## Activity
Your answer should consist of the lines below that hold the word "computer".
Supplied data below:
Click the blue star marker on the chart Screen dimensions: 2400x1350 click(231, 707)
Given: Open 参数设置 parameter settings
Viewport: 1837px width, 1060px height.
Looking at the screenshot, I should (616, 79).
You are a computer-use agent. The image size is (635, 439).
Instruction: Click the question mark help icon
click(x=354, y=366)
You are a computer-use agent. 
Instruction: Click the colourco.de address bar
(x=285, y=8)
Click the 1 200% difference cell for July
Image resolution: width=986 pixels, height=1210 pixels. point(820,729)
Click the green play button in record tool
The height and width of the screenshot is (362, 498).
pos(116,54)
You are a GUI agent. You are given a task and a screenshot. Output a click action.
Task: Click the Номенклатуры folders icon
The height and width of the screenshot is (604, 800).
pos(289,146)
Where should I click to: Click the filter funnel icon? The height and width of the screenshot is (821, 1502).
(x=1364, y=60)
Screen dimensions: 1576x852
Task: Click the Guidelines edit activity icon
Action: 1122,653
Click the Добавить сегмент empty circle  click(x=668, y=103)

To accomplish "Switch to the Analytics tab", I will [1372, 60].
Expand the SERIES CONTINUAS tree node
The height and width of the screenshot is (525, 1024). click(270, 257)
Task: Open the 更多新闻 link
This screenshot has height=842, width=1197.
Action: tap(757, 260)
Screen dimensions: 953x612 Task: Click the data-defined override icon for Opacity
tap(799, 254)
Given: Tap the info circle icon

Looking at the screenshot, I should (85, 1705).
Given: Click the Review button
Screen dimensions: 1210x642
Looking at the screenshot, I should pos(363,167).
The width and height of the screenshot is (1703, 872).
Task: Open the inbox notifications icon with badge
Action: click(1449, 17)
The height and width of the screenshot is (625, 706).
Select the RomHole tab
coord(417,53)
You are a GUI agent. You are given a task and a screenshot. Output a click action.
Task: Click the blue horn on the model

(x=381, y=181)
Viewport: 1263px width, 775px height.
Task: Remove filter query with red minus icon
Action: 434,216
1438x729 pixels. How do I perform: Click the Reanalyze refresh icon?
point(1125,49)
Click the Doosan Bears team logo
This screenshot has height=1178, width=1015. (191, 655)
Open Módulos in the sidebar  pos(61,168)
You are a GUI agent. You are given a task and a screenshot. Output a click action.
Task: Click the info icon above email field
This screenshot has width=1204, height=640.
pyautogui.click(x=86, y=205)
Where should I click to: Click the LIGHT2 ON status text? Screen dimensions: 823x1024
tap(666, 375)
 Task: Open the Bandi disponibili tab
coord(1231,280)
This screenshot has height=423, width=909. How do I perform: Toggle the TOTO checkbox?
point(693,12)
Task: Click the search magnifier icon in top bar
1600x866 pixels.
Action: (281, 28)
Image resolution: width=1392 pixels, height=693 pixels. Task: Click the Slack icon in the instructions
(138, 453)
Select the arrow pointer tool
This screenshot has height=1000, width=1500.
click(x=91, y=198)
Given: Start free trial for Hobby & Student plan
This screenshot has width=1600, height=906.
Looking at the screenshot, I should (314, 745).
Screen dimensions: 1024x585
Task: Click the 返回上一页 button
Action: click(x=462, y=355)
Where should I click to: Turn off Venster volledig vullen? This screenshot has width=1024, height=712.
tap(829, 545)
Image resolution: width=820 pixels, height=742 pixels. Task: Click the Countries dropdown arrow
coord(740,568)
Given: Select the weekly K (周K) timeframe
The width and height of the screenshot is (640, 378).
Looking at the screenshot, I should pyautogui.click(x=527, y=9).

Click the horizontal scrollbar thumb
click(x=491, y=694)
End of Supplied data.
## Solution to this problem
You are a computer-use agent. The image size is (635, 439).
You are a computer-use agent. 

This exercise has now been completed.